Mass of solute $(NaOH)$ = $10 \ g$.
Mass of solvent $(H_2O)$ = $100 \ g - 10 \ g = 90 \ g = 0.09 \ kg$.
Molar mass of $NaOH$ = $40 \ g \ mol^{-1}$.
Number of moles of $NaOH$ = $\frac{10 \ g}{40 \ g \ mol^{-1}} = 0.25 \ mol$.
Molality $(m)$ = $\frac{\text{moles of solute}}{\text{mass of solvent in kg}} = \frac{0.25 \ mol}{0.09 \ kg} \approx 2.78 \ m$.

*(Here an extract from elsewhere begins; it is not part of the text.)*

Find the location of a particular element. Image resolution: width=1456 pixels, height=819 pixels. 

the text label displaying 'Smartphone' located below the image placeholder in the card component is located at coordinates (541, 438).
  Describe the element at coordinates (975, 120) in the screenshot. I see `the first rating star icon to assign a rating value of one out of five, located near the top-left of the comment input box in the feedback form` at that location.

(D) solution where the solute is a gas and the solvent is a solid is known as a gas-in-solid solution.
In the case of $H_2$ gas adsorbed on a palladium $(Pd)$ metal surface,hydrogen acts as the solute (gas) and palladium acts as the solvent (solid).
Therefore,the correct option is $D$.

(B) Two solutions are isotonic if they have the same osmotic pressure,which implies they have the same molar concentration of particles (osmolarity).
For $H_2SO_4$,it dissociates as: $H_2SO_4 \rightarrow 2H^+ + SO_4^{2-}$.
The van't Hoff factor $i = 3$.
Osmolarity of $0.2 \ M \ H_2SO_4 = i \times M = 3 \times 0.2 = 0.6 \ M$.
Now,check the options:
$A$: $0.4 \ M \ HCl \rightarrow i = 2, \text{osmolarity} = 2 \times 0.4 = 0.8 \ M$.
$B$: $0.3 \ M \ HCl \rightarrow i = 2, \text{osmolarity} = 2 \times 0.3 = 0.6 \ M$.
$C$: $0.1 \ M \ HNO_3 \rightarrow i = 2, \text{osmolarity} = 2 \times 0.1 = 0.2 \ M$.
$D$: $0.2 \ M \ HNO_3 \rightarrow i = 2, \text{osmolarity} = 2 \times 0.2 = 0.4 \ M$.
Since $0.3 \ M \ HCl$ has the same osmolarity $(0.6 \ M)$ as $0.2 \ M \ H_2SO_4$,it is isotonic. The correct option is $B$.

(A) An ideal solution is one that obeys Raoult's law over the entire range of concentration and shows no change in enthalpy or volume upon mixing.
Pairs like $Benzene + Toluene$,$n-hexane + n-heptane$,and $Bromoethane + Chloroethane$ form ideal solutions because the intermolecular forces between the components are similar to those in the pure liquids.
$Phenol + Aniline$ is a non-ideal solution because it exhibits negative deviation from Raoult's law due to the formation of strong intermolecular hydrogen bonding between the phenol and aniline molecules.
Therefore,the correct option is $A$.

(C) To find the molarity of the diluted solution,we use the dilution formula: $M_1 \cdot V_1 = M_2 \cdot V_2$
Given:
$M_1 = 0.5 \ M$
$V_1 = 30 \ mL$
$V_2 = 500 \ mL$
Substituting the values into the formula:
$(0.5 \ M) \cdot (30 \ mL) = M_2 \cdot (500 \ mL)$
$M_2 = \frac{0.5 \times 30}{500}$
$M_2 = \frac{15}{500} = 0.03 \ M$
Therefore,the molarity of the diluted solution is $0.03 \ M$.